● Task to carry out
From the records below, work out how many lines contain "Viewport". Reply with that number alone.

[[ Data excerpts open ]]

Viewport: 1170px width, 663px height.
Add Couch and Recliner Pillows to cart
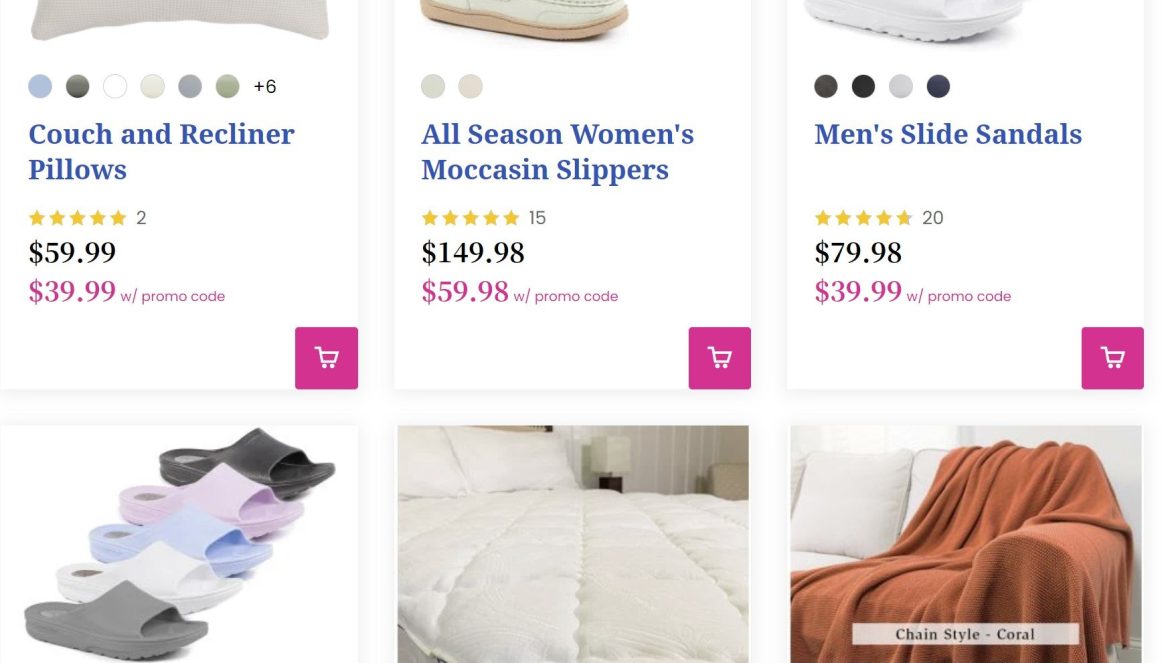[326, 358]
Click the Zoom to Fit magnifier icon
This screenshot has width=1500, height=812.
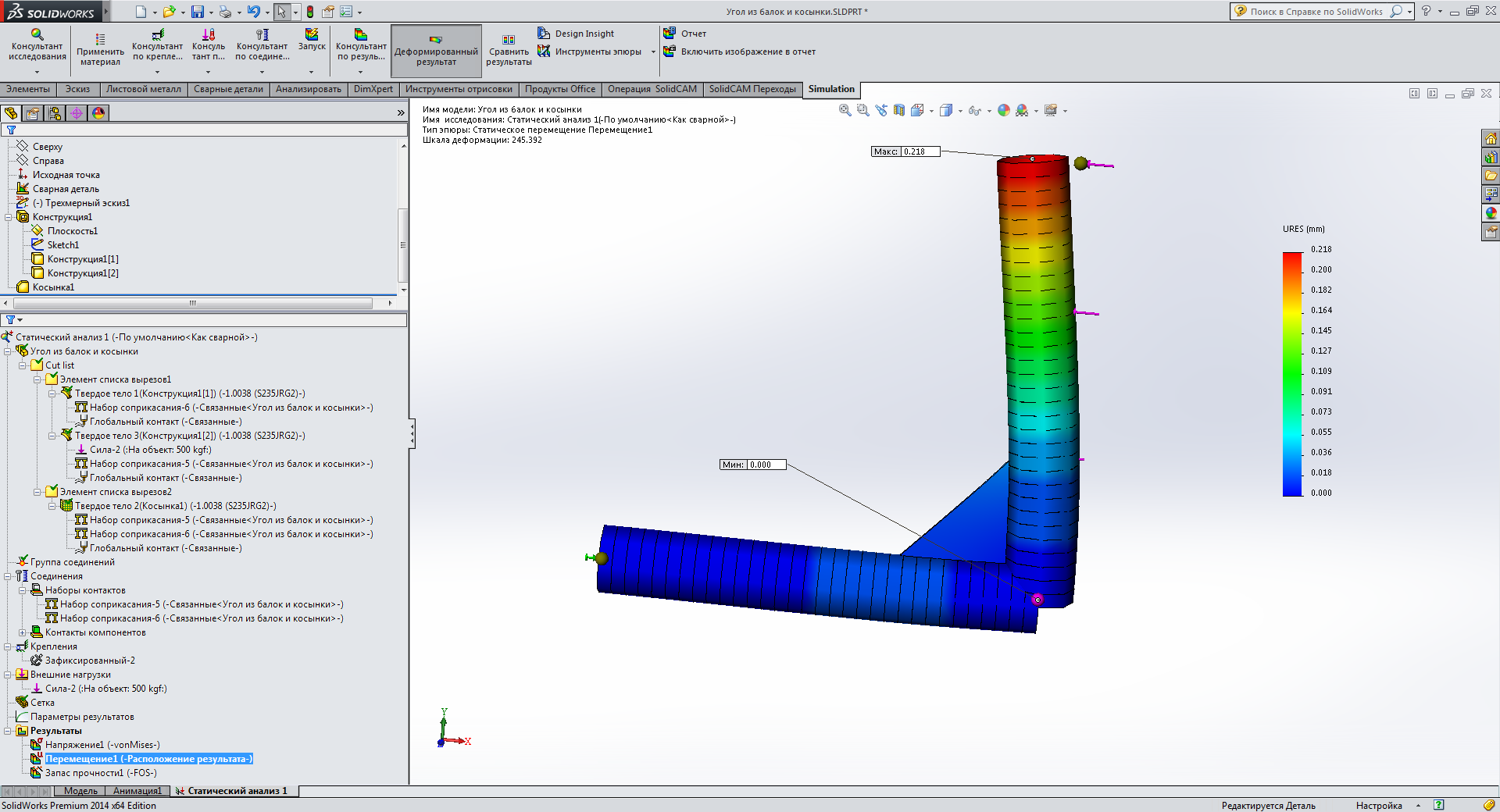[x=845, y=111]
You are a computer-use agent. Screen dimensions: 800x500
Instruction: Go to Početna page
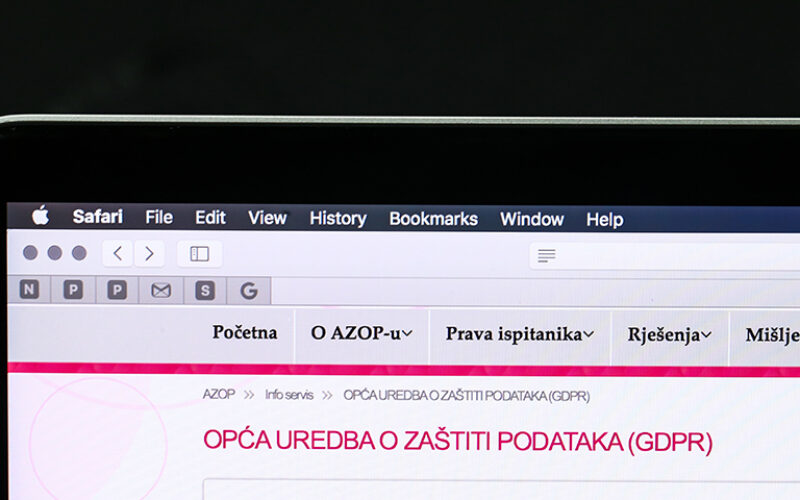click(x=244, y=333)
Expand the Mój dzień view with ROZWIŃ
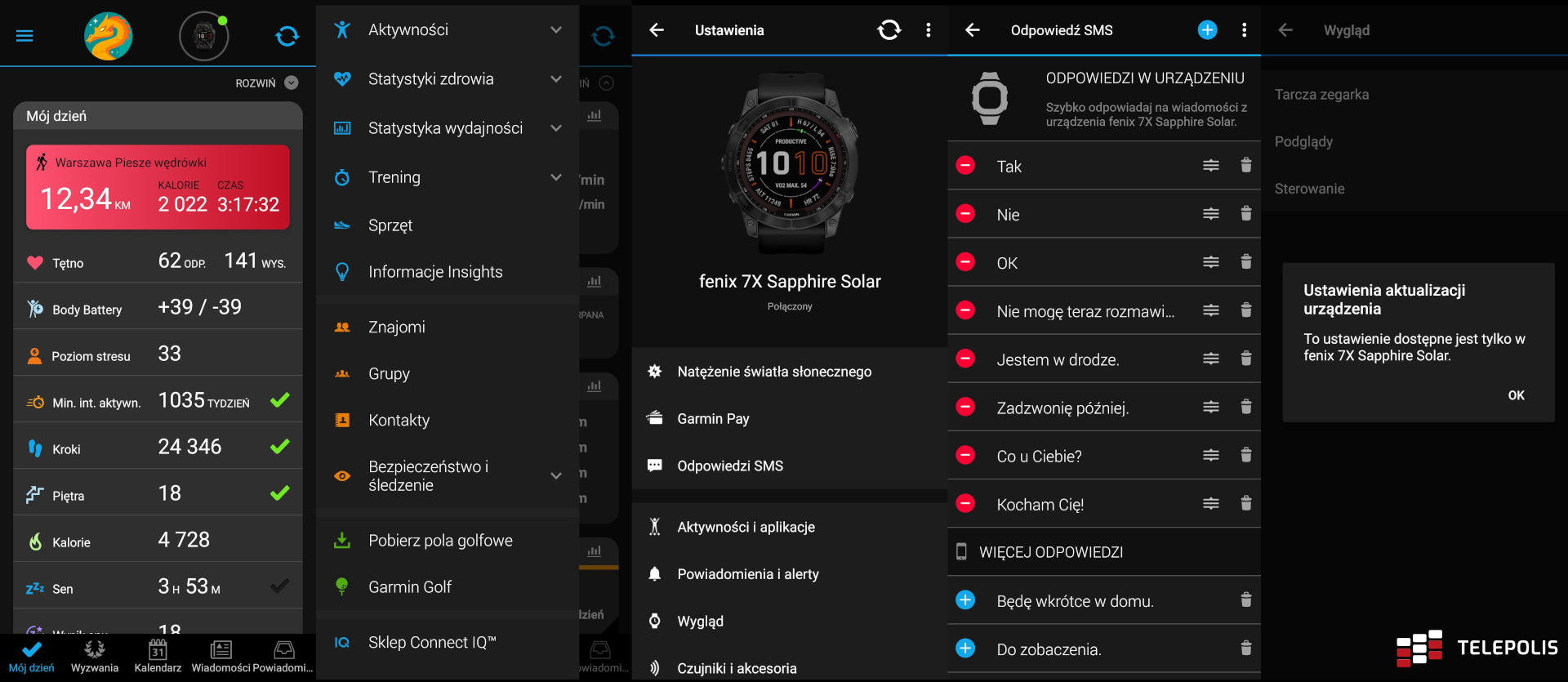This screenshot has width=1568, height=682. tap(266, 83)
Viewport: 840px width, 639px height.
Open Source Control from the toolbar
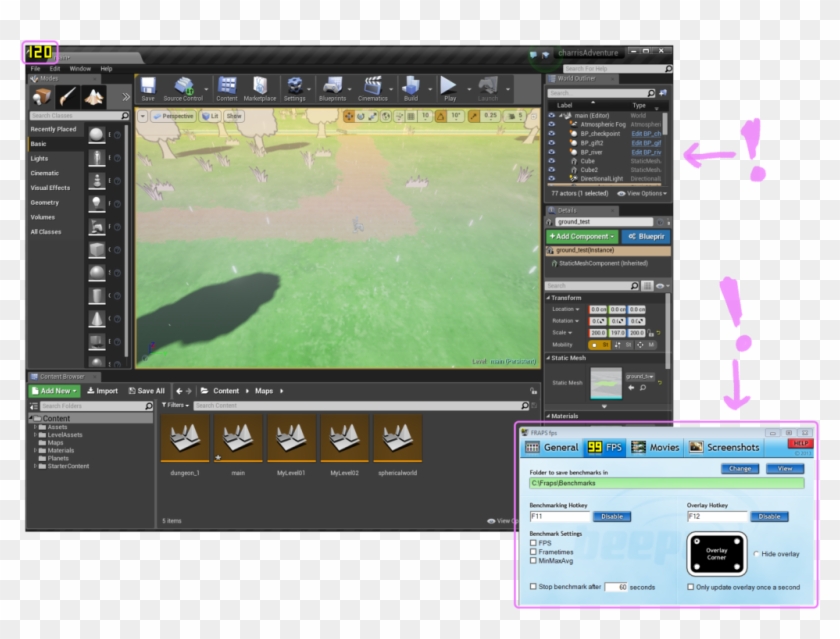[184, 88]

[[ Data excerpts closed ]]

● Finished task
2